__EXERCISE DATA__
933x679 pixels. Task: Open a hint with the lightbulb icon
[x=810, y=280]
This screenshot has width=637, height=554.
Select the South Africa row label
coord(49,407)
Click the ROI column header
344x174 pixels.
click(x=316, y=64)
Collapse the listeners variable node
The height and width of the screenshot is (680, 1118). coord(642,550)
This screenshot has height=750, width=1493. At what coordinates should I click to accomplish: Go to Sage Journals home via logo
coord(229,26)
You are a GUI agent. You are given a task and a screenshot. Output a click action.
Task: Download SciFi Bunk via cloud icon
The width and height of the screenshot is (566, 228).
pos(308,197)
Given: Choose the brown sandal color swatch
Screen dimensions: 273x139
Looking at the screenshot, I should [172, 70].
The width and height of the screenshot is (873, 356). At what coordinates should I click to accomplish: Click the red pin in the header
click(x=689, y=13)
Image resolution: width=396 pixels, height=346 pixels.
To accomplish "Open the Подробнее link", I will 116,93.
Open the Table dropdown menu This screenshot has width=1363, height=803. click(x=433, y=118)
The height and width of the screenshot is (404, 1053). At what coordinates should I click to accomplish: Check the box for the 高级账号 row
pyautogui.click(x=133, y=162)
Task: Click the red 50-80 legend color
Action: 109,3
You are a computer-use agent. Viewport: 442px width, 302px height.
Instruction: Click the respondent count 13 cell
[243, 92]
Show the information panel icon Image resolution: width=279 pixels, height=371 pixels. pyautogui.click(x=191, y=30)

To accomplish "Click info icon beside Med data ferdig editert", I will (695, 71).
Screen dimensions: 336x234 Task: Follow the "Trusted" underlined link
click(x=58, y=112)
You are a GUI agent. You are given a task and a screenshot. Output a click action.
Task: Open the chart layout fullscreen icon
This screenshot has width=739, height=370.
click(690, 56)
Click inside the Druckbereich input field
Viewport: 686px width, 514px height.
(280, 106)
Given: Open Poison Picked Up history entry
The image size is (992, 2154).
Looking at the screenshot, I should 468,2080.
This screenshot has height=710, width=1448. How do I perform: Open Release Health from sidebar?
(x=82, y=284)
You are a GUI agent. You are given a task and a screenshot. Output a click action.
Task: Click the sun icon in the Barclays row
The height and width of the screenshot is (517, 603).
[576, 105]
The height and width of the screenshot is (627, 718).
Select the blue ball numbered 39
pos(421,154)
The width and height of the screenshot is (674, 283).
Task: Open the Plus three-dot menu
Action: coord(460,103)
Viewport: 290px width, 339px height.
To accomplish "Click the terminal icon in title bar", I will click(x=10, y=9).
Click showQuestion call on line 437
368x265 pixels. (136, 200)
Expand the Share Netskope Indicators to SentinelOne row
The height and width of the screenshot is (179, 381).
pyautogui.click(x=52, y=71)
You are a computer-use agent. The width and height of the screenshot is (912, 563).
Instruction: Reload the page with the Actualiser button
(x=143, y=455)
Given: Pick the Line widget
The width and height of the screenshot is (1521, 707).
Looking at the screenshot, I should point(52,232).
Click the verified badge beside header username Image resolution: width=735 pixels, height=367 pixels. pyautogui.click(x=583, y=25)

__WORK ITEM__
The full set of entries should be transcribed exactly.

__ANSWER TO THE EXERCISE__
933x679 pixels. Task: Open a hint with the lightbulb icon
[x=810, y=280]
This screenshot has width=637, height=554.
Select the South Africa row label
coord(49,407)
Click the ROI column header
344x174 pixels.
click(x=316, y=64)
Collapse the listeners variable node
The height and width of the screenshot is (680, 1118). coord(642,550)
This screenshot has height=750, width=1493. At what coordinates should I click to accomplish: Go to Sage Journals home via logo
coord(229,26)
You are a GUI agent. You are given a task and a screenshot. Output a click action.
Task: Download SciFi Bunk via cloud icon
The width and height of the screenshot is (566, 228).
pos(308,197)
Given: Choose the brown sandal color swatch
Screen dimensions: 273x139
Looking at the screenshot, I should [172, 70].
The width and height of the screenshot is (873, 356). At what coordinates should I click to accomplish: Click the red pin in the header
click(x=689, y=13)
Image resolution: width=396 pixels, height=346 pixels.
To accomplish "Open the Подробнее link", I will 116,93.
Open the Table dropdown menu This screenshot has width=1363, height=803. click(x=433, y=118)
The height and width of the screenshot is (404, 1053). At what coordinates should I click to accomplish: Check the box for the 高级账号 row
pyautogui.click(x=133, y=162)
Task: Click the red 50-80 legend color
Action: 109,3
You are a computer-use agent. Viewport: 442px width, 302px height.
Instruction: Click the respondent count 13 cell
[243, 92]
Show the information panel icon Image resolution: width=279 pixels, height=371 pixels. pyautogui.click(x=191, y=30)

To accomplish "Click info icon beside Med data ferdig editert", I will (695, 71).
Screen dimensions: 336x234 Task: Follow the "Trusted" underlined link
click(x=58, y=112)
You are a GUI agent. You are given a task and a screenshot. Output a click action.
Task: Open the chart layout fullscreen icon
This screenshot has width=739, height=370.
click(690, 56)
Click inside the Druckbereich input field
Viewport: 686px width, 514px height.
(280, 106)
Given: Open Poison Picked Up history entry
The image size is (992, 2154).
Looking at the screenshot, I should 468,2080.
This screenshot has height=710, width=1448. How do I perform: Open Release Health from sidebar?
(x=82, y=284)
You are a GUI agent. You are given a task and a screenshot. Output a click action.
Task: Click the sun icon in the Barclays row
The height and width of the screenshot is (517, 603).
[576, 105]
The height and width of the screenshot is (627, 718).
Select the blue ball numbered 39
pos(421,154)
The width and height of the screenshot is (674, 283).
Task: Open the Plus three-dot menu
Action: coord(460,103)
Viewport: 290px width, 339px height.
To accomplish "Click the terminal icon in title bar", I will click(x=10, y=9).
Click showQuestion call on line 437
368x265 pixels. (136, 200)
Expand the Share Netskope Indicators to SentinelOne row
The height and width of the screenshot is (179, 381).
pyautogui.click(x=52, y=71)
You are a computer-use agent. The width and height of the screenshot is (912, 563).
Instruction: Reload the page with the Actualiser button
(x=143, y=455)
Given: Pick the Line widget
The width and height of the screenshot is (1521, 707).
Looking at the screenshot, I should point(52,232).
Click the verified badge beside header username Image resolution: width=735 pixels, height=367 pixels. pyautogui.click(x=583, y=25)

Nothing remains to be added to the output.